_Direction a_: In the listing below, return word for word every line starting at the one containing "Setup and basics (37, 163)" and ending at the one containing "Tiếng Việt (22, 622)", including both.

** START Text shown **

# Fixing tractor tire



## chaps (Aug 31, 2009)

I'm borrowing a tractor and the right rear went flat. Who can repair this on site? It has a big wheel weight on it and I'm sure it's extremely heavy. I am north of whiting about 6 miles. Here is a pic of tractor. Thanks


----------



## Jason (Oct 2, 2007)

It came off the rim? or what??? It's not fun to fix if it's the problem but me and a neighbor have fixed mine 2x's. If that's the problem, I can step ya through fixing it (or at least try to)....


----------



## Downtime2 (Sep 27, 2007)

Call Big M Tires in Jay. They may can get it done..850-675-6163


----------



## chaps (Aug 31, 2009)

Jason said:


> It came off the rim? or what??? It's not fun to fix if it's the problem but me and a neighbor have fixed mine 2x's. If that's the problem, I can step ya through fixing it (or at least try to)....


It didnt come off the rim. Just went flat. I tried to put air in it and it seemed to be losing pressure where the tire valve screws onto the rim so I'm wondering if they have tubes in it????


----------



## Jason (Oct 2, 2007)

It shouldn't have tubes.....If the bead is off the rim, you have to use a cable or last time we used a big thick ratchet strap to keep even pressure on the rim all the way around the tire. If it's the valve stem, it should be a screw in type that is different then a vehicle tire. It should have a way to take it and fill the tire w/ water to weigh down the rear end. I would just double check the tightness of the valve and if the bead is still on the rim. I know BigDaddy (Roy) works on diesel, but not sure ifin he knows about tires on tractors (probably does)....And he is just south of ya on 87 in Pt. Baker


----------



## Spoolin Up (May 3, 2011)

** END Text shown **
** START Records provided **

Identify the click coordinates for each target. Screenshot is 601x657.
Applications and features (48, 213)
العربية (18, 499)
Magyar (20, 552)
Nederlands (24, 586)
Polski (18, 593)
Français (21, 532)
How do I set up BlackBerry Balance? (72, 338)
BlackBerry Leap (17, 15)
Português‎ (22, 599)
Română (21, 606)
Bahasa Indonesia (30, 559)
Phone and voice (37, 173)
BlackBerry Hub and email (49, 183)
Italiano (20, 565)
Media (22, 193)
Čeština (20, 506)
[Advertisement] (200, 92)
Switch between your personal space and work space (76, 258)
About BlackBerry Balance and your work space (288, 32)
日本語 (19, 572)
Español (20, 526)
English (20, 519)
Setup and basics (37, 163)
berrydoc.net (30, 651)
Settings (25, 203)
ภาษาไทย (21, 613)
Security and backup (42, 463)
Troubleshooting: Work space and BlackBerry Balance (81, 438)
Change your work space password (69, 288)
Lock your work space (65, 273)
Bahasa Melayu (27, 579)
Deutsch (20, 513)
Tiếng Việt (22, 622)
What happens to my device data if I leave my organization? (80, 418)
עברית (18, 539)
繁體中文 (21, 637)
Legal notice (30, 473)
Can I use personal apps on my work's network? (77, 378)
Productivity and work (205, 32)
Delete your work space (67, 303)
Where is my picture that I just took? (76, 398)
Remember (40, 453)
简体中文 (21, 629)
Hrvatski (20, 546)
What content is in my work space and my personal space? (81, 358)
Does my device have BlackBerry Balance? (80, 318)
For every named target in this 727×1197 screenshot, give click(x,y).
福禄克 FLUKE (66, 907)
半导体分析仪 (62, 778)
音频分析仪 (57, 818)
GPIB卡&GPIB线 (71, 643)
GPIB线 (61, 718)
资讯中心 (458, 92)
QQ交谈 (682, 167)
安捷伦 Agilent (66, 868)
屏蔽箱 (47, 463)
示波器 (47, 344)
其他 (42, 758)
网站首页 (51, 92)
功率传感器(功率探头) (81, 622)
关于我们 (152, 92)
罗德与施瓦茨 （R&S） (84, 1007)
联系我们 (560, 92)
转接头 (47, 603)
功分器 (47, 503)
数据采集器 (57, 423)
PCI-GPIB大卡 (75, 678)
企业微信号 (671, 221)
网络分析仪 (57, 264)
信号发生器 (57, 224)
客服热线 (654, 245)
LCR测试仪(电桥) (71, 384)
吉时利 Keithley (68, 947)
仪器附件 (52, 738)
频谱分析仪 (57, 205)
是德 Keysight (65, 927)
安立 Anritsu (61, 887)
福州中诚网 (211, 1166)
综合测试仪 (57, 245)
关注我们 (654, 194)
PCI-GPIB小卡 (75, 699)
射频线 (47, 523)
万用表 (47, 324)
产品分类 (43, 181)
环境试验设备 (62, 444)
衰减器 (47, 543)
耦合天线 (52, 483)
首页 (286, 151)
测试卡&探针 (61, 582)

** END Records provided **

_Direction b_: Take the tractor tire thread above further from the point where it stops.

_Written answer a_:
Setup and basics (37, 163)
berrydoc.net (30, 651)
Settings (25, 203)
ภาษาไทย (21, 613)
Security and backup (42, 463)
Troubleshooting: Work space and BlackBerry Balance (81, 438)
Change your work space password (69, 288)
Lock your work space (65, 273)
Bahasa Melayu (27, 579)
Deutsch (20, 513)
Tiếng Việt (22, 622)

_Written answer b_:
Ill be at the shop tom chaps, I think me and u can figure someway


----------



## Spoolin Up (May 3, 2011)

I have a big Bottle Jack. Need to get it off the ground


----------



## chaps (Aug 31, 2009)

Thanks Roy. I have to take little man to a bday party n morning but should be heading home around 2 or so. It acts like its leaking where the valve stem screws onto the rim where it comes up through. It seems like there is a tube but I don't know for sure


----------



## Spoolin Up (May 3, 2011)

I'd bet on a tube being in it as well.


----------



## Spoolin Up (May 3, 2011)

Would be cheaper to take it off yourself, then take it to goodyear. You may as well wait til Monday. They are only open til 12


----------



## chaps (Aug 31, 2009)

Bigdaddy's said:


> Would be cheaper to take it off yourself, then take it to goodyear. You may as well wait til Monday. They are only open til 12


Goodyear in milton? Cn they do a tire that big? I wonder if I can break the lugs free


----------



## Spoolin Up (May 3, 2011)

Yes. They have a service truck.


----------



## Spoolin Up (May 3, 2011)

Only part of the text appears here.